# Square D interchangeability of breaker question



## mikedabike64 (Mar 7, 2015)

I see some of the Breakers at work have the same clips & dimensions as my square D breakers @ home 
I was just wondering if breakers of the same type & design are interchangeable I have read not to interchange but I also see universal type breakers I sold. Thanks


----------



## Black Dog (Oct 16, 2011)

mikedabike64 said:


> I see some of the Breakers at work have the same clips & dimensions as my square D breakers @ home
> I was just wondering if breakers of the same type & design are interchangeable I have read not to interchange but I also see universal type breakers I sold. Thanks


square D only wants you to use their breakers


----------



## mikedabike64 (Mar 7, 2015)

Thanks Blog, I realize there is even a difference between square D and homeline breakers
I guess really what I was getting @would be my reluctance to use a universal breaker that lists what panel it could be used bc of many reasons vs the breaker made specifically and only for that panel thanks


----------



## backstay (Feb 3, 2011)

mikedabike64 said:


> Thanks Blog, I realize there is even a difference between square D and homeline breakers
> I guess really what I was getting @would be my reluctance to use a universal breaker that lists what panel it could be used bc of many reasons vs the breaker made specifically and only for that panel thanks


If the breaker is listed for the panel, it's fine.


----------



## mikedabike64 (Mar 7, 2015)

OK thanks backstay


----------



## RIVETER (Sep 26, 2009)

The real answer to your post is to tell you to NEVER steal a circuit breaker from the company who is feeding your family unless you know, for sure, that it will fit in your panel.


----------



## danhasenauer (Jun 10, 2009)

IIRC, Homeline panels have a small protrusion on the bus where the breaker stabs on and only a Homeline breaker has the clearance "notch" in it to mount where this "barb" is located. But you can use Homeline breakers in other standard 1" panels. As far as QO and QOB's are concerned, why would anyone use a generic equivalent? There's a reason they are called "The World's Fastest Breaker".
Just because you can, doesn't mean you should.


----------



## RIVETER (Sep 26, 2009)

danhasenauer said:


> quote;[There's a reason they are called "The World's Fastest Breaker".]

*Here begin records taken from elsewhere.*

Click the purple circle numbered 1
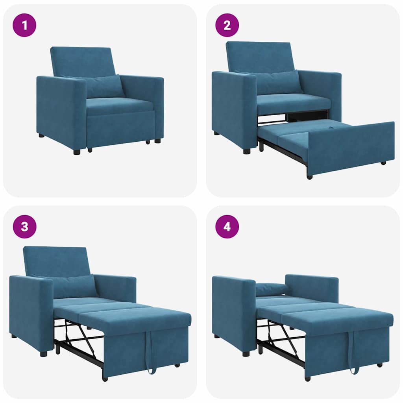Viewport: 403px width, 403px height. [x=24, y=25]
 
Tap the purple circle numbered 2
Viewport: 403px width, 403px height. [x=227, y=25]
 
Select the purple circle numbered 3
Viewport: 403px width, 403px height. [x=24, y=227]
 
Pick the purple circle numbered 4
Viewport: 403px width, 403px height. [x=227, y=227]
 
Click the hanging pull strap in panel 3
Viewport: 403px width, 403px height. [x=150, y=352]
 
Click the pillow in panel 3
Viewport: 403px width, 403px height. [x=75, y=286]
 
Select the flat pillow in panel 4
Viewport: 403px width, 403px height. [x=272, y=289]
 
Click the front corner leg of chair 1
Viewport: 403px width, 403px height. [x=77, y=152]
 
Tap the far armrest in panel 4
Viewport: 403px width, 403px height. [x=312, y=287]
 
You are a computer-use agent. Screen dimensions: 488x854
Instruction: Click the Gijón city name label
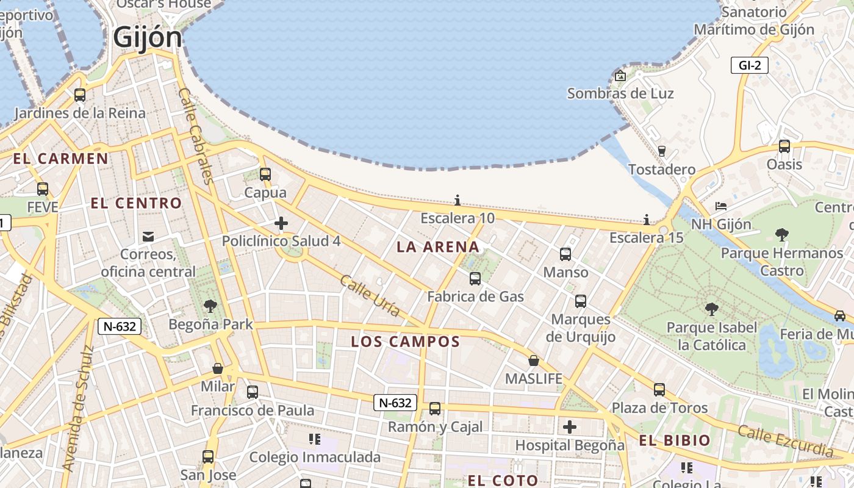coord(148,38)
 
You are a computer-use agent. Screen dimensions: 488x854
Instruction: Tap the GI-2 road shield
coord(749,65)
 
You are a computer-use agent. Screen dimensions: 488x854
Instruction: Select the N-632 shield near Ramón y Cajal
coord(395,403)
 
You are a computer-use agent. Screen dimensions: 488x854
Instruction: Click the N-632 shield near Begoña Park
coord(120,326)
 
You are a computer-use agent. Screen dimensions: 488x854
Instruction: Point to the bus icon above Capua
coord(265,174)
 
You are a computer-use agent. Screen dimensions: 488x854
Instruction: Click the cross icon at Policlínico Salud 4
coord(281,223)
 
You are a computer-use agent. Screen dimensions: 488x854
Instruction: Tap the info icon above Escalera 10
coord(458,200)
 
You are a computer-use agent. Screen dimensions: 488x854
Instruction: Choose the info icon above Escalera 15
coord(647,220)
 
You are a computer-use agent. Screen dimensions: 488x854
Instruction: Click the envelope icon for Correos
coord(148,236)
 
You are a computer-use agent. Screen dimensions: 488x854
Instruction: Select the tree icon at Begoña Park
coord(210,306)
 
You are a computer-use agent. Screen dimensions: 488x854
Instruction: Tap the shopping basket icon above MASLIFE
coord(534,361)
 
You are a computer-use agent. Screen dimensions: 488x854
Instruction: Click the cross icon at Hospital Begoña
coord(570,427)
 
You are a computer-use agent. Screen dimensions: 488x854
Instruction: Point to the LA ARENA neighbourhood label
coord(438,247)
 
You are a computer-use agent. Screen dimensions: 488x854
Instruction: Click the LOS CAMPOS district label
coord(405,342)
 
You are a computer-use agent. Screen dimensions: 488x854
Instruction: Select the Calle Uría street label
coord(370,296)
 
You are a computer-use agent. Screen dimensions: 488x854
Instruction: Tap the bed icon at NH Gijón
coord(721,206)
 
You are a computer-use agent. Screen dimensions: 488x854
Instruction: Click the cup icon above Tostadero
coord(662,151)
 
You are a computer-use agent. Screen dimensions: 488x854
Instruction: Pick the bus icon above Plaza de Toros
coord(659,389)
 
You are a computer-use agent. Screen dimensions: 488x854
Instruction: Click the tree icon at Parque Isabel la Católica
coord(711,309)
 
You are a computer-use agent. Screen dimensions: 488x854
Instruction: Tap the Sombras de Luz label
coord(620,93)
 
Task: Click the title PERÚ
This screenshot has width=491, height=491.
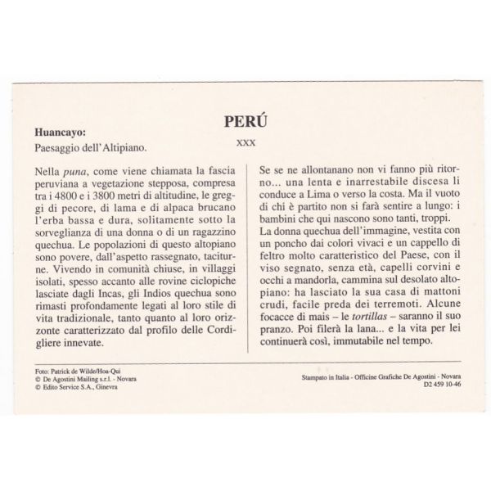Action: (x=246, y=121)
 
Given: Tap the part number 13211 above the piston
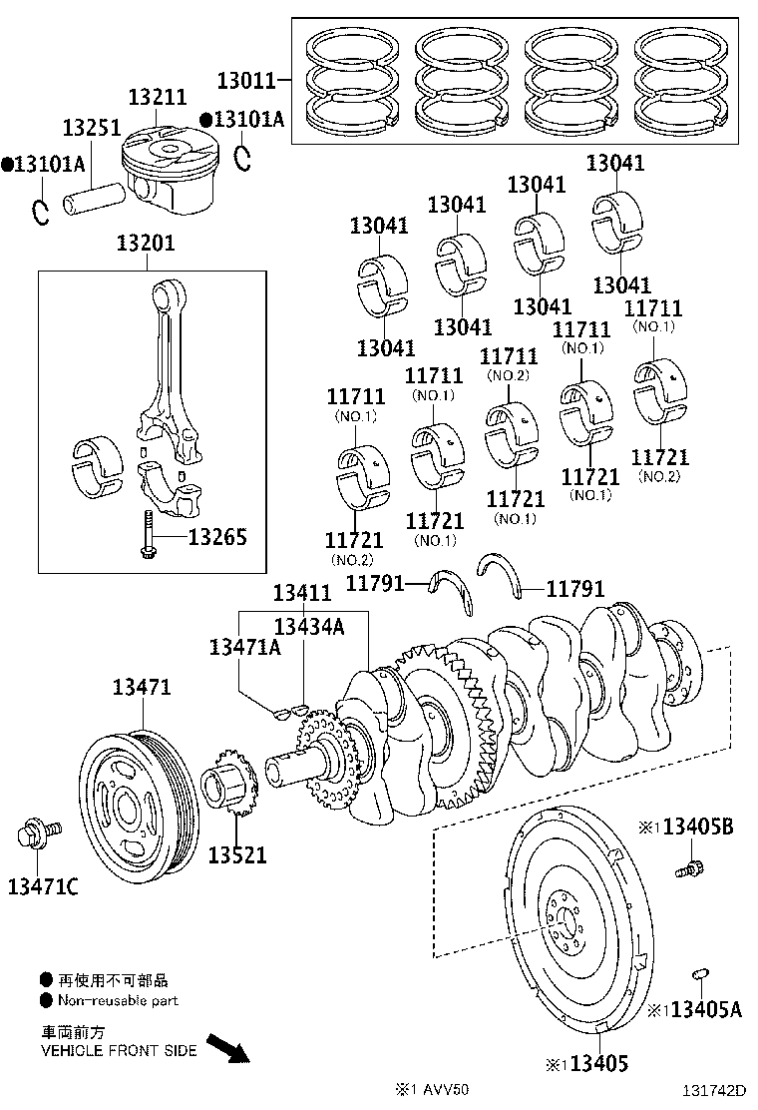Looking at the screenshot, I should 158,97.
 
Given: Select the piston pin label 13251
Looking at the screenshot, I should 91,129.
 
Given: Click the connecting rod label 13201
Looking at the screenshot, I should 146,243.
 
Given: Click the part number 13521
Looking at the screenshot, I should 237,855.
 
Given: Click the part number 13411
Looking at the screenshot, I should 302,593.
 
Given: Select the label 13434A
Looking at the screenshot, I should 309,626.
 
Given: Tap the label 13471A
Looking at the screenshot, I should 244,647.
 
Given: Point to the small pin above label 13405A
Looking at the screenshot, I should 699,974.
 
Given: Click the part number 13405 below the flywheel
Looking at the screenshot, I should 598,1063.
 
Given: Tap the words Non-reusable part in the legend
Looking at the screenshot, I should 118,1000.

Is it because they don't last too long?


----------



## danhasenauer (Jun 10, 2009)

RIVETER said:


> Is it because they don't last too long?


A-hahaha. No.
It's because they clear a fault faster. 1/60th of a second or less, thereby minimizing arc-flash energy release potential at the fault location.
Show me one that trips faster.
If your Sq D installs are not holding up well, it's not because of the product my Friend.


----------



## papaotis (Jun 8, 2013)

JMO, (and many others) in most cases a breaker that fits will suffice. they all have the same 10,000RMS rating, they have the same contact surface the mfgs change little things to 'make it theirs'. its all about buying it from THEM( the mfg of the panel)and how do i find this 'listed' list?


----------



## danhasenauer (Jun 10, 2009)

papaotis said:


> JMO, (and many others) in most cases a breaker that fits will suffice. they all have the same 10,000RMS rating, they have the same contact surface the mfgs change little things to 'make it theirs'. its all about buying it from THEM( the mfg of the panel)and how do i find this 'listed' list?


A very valid point, especially if we can make more $ on cheaper parts. In my case, most of the work I do is for people looking for the best job, not the cheapest job. 
As far as a "master list" of interchangeability covering all manufacturers goes, I have yet to see one in my 30+ years in the Trade.


----------



## mikedabike64 (Mar 7, 2015)

Thanks guys


----------